Chacun croyait en ses chances. Chacun croyait en ses dieux.


Ce tome est le troisième d’une tétralogie formant une histoire complète ; il fait suite à Conquistador, tome 2 (2012). Sa première édition date de 2013. Il a été réalisé par Jean Dufaux pour le scénario, Philippe Xavier pour les dessins et Jean-Jacques Chagnaud pour les couleurs.

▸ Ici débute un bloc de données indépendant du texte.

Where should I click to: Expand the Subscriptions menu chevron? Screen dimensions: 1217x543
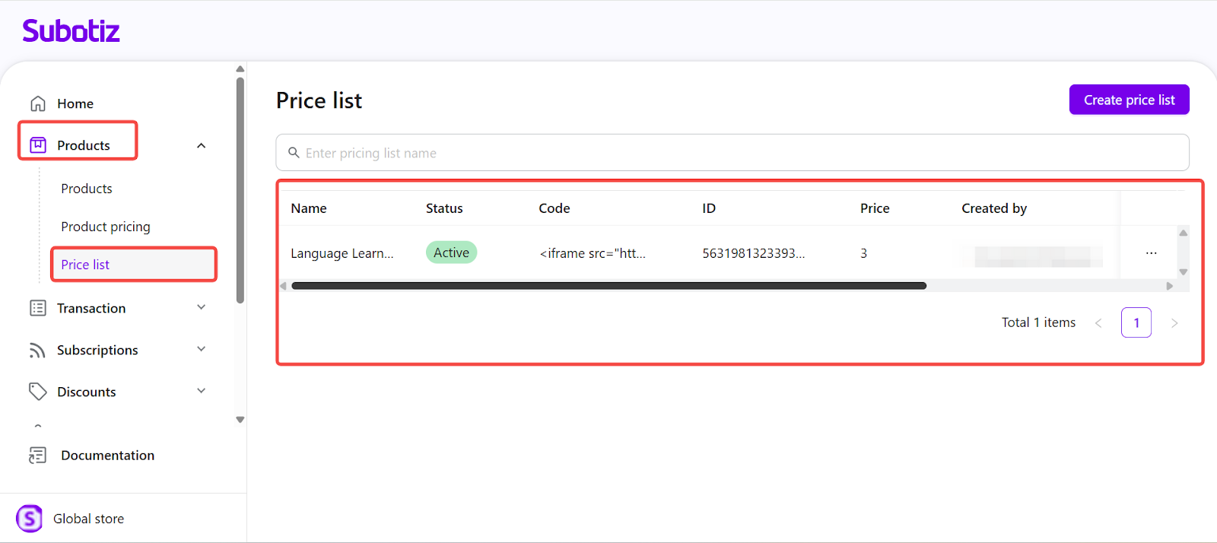click(202, 349)
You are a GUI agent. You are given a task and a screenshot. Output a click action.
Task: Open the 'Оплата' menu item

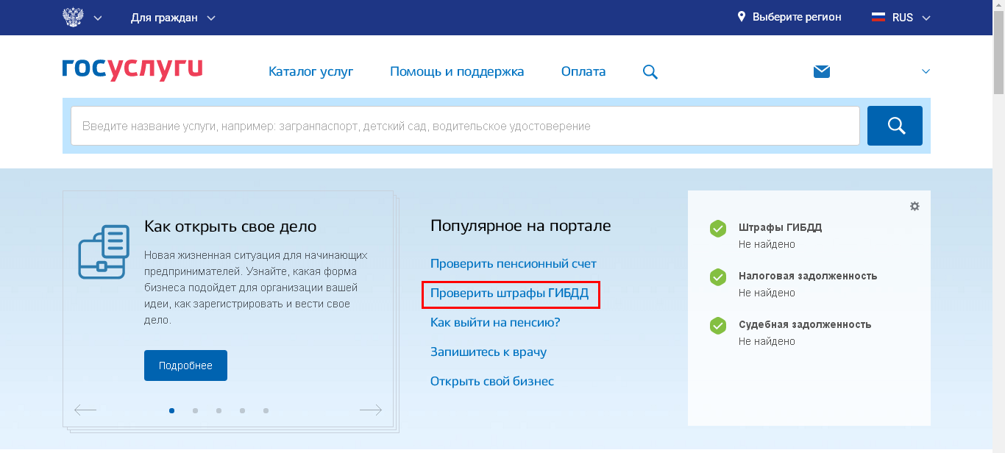coord(583,71)
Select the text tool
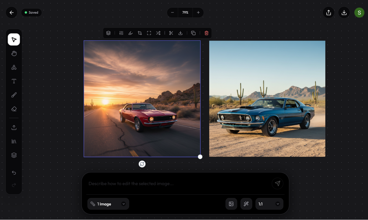Image resolution: width=368 pixels, height=220 pixels. [14, 81]
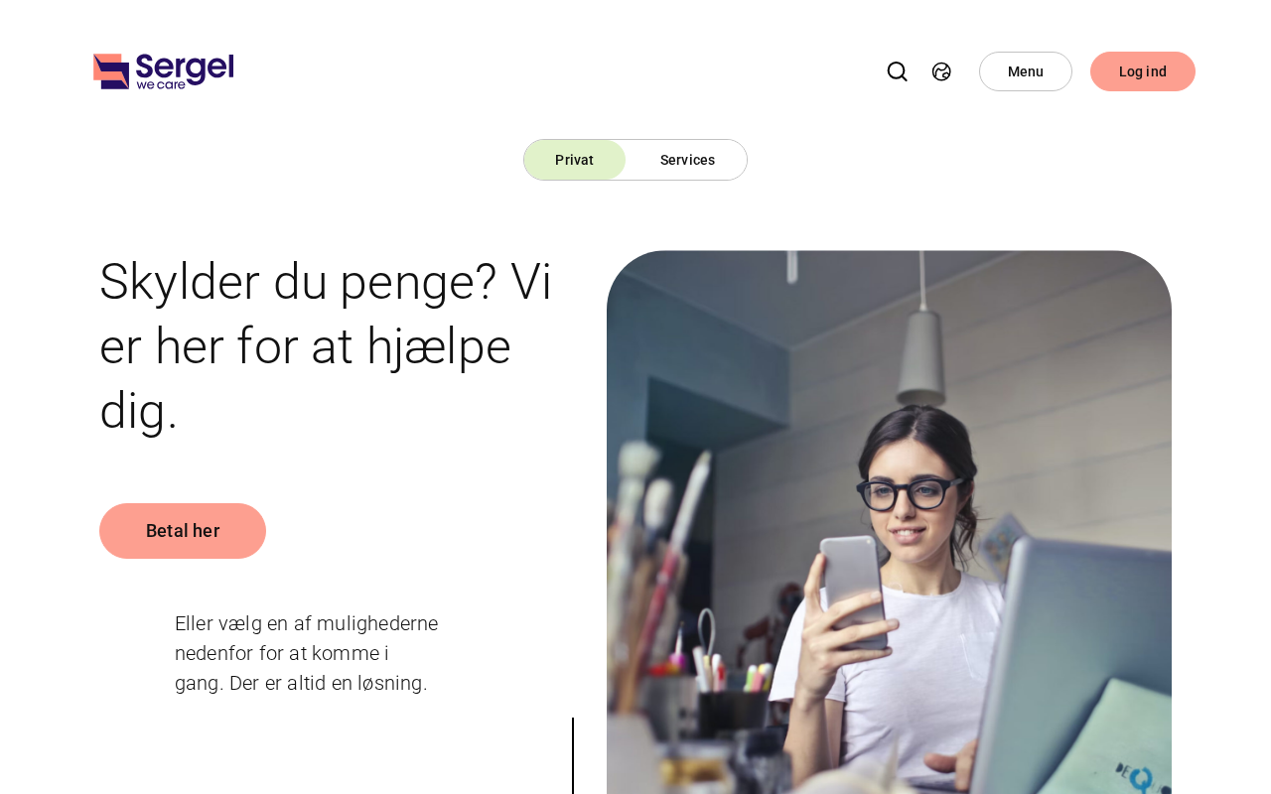Click the globe language selector icon
This screenshot has height=794, width=1271.
pos(941,71)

Il s’agit de la même équipe de créateurs qui a réalisé la série en huit tomes : Croisade parus de 2007 et 2014. Il comprend cinquante-deux pages de bande dessinée.


Hernán Cortés et ses troupes avançaient de nuit comme de jour à travers la jungle et Cortés qui tenait l’expédition, parvint à tenir ses troupes jusqu’au croisement d’Axtupal. Là, une halte fut décidée car une rencontre était prévue avec des guetteurs du village voisin. Ceux-ci lui parlèrent d’une tribu qui s’était révoltée contre l’empereur Moctezuma. Les Hiburas. Ces Indiens sont à deux jours de marche vers l’ouest. Leur village a été détruit par les soldats de Moctezuma. Il se sont réfugiés dans la jungle autour de Cempa. D’après l’Indien, Cortés pourrait les rallier à sa cause, ce sont de grands guerriers. La Malinche s’approche et prend part à la discussion en s’adressant à Cortés : son peuple ne veut pas avouer à Cortés la grande déception qui est la sienne devant certains agissements de ses semblables. Peu de temps après le départ du conquistador, Moctezuma a reçu l’un des siens, un traître à sa cause.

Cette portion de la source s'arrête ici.